Goal of the exercise: Go over the entries and report the lines where the word "column" occurs.

** Opening Data shown block **

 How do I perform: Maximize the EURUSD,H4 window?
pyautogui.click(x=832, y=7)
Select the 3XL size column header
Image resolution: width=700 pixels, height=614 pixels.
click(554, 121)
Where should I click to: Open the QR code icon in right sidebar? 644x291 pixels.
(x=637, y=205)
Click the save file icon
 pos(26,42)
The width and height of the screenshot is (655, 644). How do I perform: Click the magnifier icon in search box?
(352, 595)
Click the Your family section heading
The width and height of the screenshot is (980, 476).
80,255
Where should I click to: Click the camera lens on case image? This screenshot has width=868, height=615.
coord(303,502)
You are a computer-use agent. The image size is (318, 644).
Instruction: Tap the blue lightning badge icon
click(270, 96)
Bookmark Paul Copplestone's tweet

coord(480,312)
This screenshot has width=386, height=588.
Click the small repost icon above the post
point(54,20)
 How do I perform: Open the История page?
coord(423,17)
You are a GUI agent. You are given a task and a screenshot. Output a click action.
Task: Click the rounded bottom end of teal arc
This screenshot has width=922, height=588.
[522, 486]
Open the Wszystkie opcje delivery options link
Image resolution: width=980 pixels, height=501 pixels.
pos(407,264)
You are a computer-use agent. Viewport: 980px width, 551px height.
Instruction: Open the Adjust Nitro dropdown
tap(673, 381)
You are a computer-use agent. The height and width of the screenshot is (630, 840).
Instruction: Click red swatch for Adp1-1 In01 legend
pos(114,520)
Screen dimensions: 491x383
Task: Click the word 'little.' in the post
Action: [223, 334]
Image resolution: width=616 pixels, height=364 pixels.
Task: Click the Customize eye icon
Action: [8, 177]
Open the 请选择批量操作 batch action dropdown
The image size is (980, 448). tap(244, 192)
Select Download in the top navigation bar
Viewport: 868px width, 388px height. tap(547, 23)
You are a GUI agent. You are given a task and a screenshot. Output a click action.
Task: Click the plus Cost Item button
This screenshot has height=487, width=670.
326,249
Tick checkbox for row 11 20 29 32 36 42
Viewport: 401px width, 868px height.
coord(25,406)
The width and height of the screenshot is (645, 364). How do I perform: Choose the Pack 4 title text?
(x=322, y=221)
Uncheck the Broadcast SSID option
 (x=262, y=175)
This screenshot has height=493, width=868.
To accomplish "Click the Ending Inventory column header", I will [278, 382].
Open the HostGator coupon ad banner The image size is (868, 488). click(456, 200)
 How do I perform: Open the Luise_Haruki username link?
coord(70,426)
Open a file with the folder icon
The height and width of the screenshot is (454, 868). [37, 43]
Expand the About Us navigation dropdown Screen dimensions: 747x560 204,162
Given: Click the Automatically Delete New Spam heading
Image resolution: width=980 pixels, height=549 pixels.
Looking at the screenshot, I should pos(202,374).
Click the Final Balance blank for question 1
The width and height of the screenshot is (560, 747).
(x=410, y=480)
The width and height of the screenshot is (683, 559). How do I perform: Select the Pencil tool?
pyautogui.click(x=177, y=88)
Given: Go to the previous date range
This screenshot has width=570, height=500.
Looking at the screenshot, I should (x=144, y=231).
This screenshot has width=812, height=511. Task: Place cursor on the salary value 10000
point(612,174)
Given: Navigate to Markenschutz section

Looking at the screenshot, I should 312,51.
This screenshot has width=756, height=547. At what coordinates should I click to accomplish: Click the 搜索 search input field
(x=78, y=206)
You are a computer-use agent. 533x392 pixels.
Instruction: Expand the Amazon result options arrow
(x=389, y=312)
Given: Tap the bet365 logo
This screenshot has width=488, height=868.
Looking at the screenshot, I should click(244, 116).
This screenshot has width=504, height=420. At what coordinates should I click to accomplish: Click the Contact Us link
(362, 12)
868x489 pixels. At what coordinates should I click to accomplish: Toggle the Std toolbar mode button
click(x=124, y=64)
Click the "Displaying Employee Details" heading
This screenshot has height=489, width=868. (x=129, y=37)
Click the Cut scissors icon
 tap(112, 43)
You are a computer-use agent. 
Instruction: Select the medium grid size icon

** Closing Data shown block **

Solution to this exercise:
Select the 3XL size column header
To accomplish "Click the Ending Inventory column header", I will [278, 382].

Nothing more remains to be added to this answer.